Бывают, по известному латинскому выражению, «авторы единой книги». Сельма Лагерлёф не принадлежит к их числу. Если «Сага о Йёсте Берлинге» считается непревзойденным шедевром писательницы, то и в дальнейшем в ее творчестве можно найти немало значительных произведений. «Сага о Йёсте Берлинге» была признана на родине Сельмы Лагерлёф не сразу, но принесла ей славу несколько позже и утвердила ее в правильности выбранного пути.
Сельма Лагерлёф — плодовитая писательница. Обогащенная впечатлениями от многочисленных путешествий по Швеции, Италии, Германии, Бельгии, Ближнему Востоку, Англии, Дании и России, где она побывала в 1912 году, писательница создавала роман за романом. Роман о шведском крестьянстве — «Иерусалим» (1901 —1902), «Чудесное путешествие Нильса Хальгерсона по Швеции» — поэтический путеводитель по родине писательницы (1906—1907), «Император португальский» (1914), «Гномы и люди» (1915) и другие.
Особенно популярной Сельма Лагерлёф стала в начале нашего века. Ее пятидесятилетие в 1908 году превратилось в национальный праздник Швеции. В следующем году Сельме Лагерлёф была присуждена Нобелевская премия «за благородный идеализм и богатство фантазии», как официально говорилось в постановлении жюри.
Сельма Лагерлёф не принадлежала ни к одной из политических партий и даже порой подчеркивала, что нарочито отстраняется от политики. В то же время она была участницей довольно сильного в Швеции женского движения и своим веским словом поддерживала борьбу женщин за избирательные права, за улучшение их быта, за полное признание их личной свободы и независимости. Здесь стоит припомнить ее известную речь, произнесенную на мировом женском конгрессе в Стокгольме в 1911 году. По долгу совести, из чувства глубокой гуманности она ратовала за уничтожение общественных непорядков и патетически восклицала: «Где то государство, в котором нет бездомных детей, где молодежь не идет к гибели, но где все юные граждане воспитываются в бодрости духа и здоровье, согласно их правам?
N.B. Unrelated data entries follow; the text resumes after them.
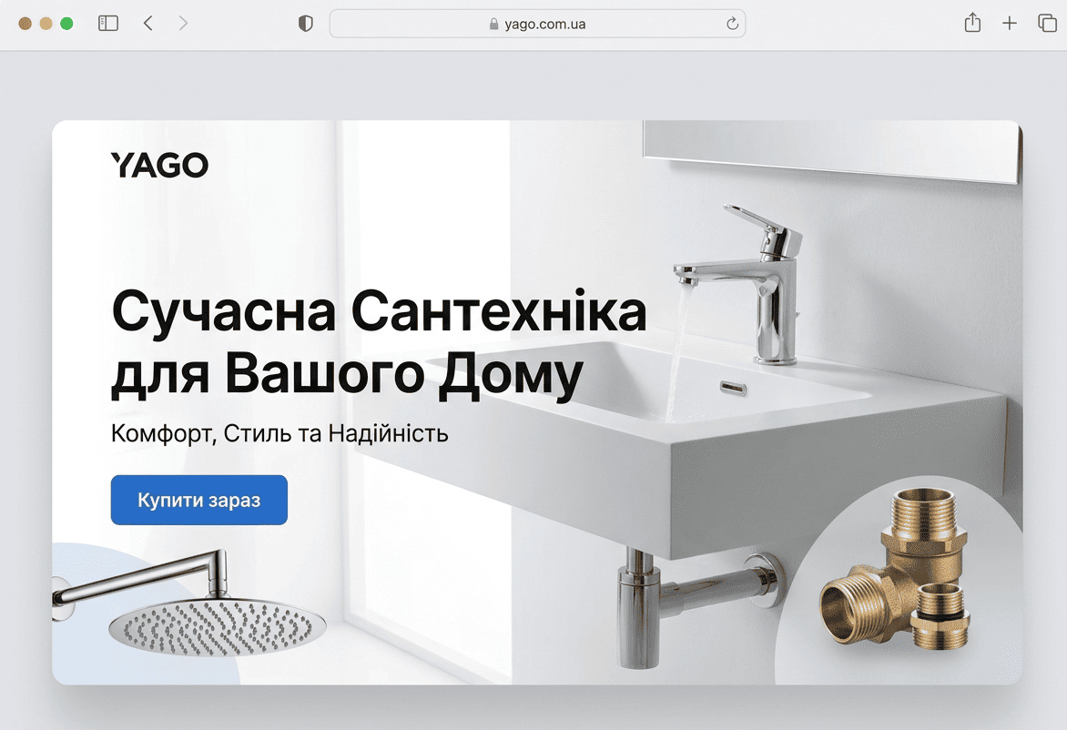The width and height of the screenshot is (1067, 730).
Task: Toggle the Safari sidebar
Action: (x=107, y=23)
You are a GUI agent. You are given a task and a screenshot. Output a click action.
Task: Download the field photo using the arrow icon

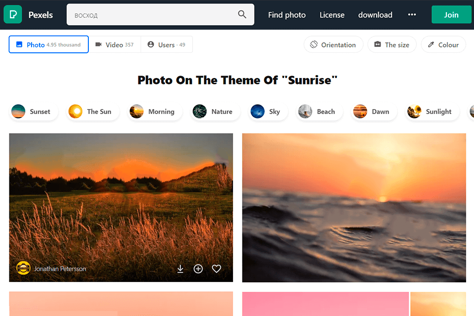pyautogui.click(x=180, y=269)
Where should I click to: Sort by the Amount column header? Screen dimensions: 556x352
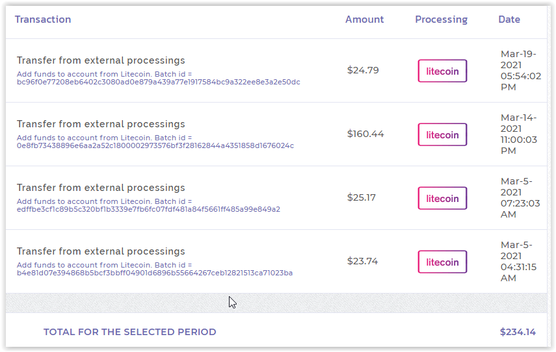(x=364, y=19)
Где то государство, которое готовит всем своим старикам обеспеченную и почетную старость, заслуженную всеми, кто приближается к концу жизни?
Где то государство, которое карает не из мести, но исключительно для того, чтобы воспитывать и исправлять, как это следовало бы делать всем умным и сознательным людям?
Где то государство, которое способно пестовать каждое дарование?
Где то государство, в котором неудачник окружен такой же заботой, как и преуспевающий?
Где то государство, которое не порабощает малые народности, не будучи в состоянии сделать их счастливыми? Где государство, использующее любую возможность жить собственной свободной жизнью, не мешая другим? Где государство, которое не допустит гибели отдельных членов общества от нужды, пьянства и позорного образа жизни?»
Стоя на позициях буржуазного пацифизма, Лагерлёф в годы первой империалистической войны принимала деятельное участие в организациях защиты культуры против войны, ее выступления на различных собраниях, конференциях и конгрессах не только раскрывают высокий нравственный облик писательницы, но и показывают, как убедительно и логически ясно сражалась она за великое дело мира. Эта ее антивоенная деятельность особенно усилилась в последние годы жизни писательницы, когда она неоднократно высказывалась и в художественных произведениях и в публичных выступлениях против ужасов и разрушений, которые несут несправедливые захватнические войны.
Сельма Лагерлёф умерла в 1940 году, уже изведав мировую славу. Писательница была первой женщиной, избранной в действительные члены Шведской академии наук.
В дореволюционной России было выпущено собрание ее сочинений в десяти томах. Отдельные ее повести и рассказы печатались в периодических изданиях и пользовались большой известностью.
Составляя план издательства «Всемирная литература», уже в советское время, А. М. Горький включил в этот план сборник новелл Сельмы Лагерлёф «Гномы и люди», вышедший на русском языке в 1922 году.
Благодаря широте своего воображения, народному колориту произведений и законченности художественной формы Сельма Лагерлёф завоевала любовь читателей многих стран.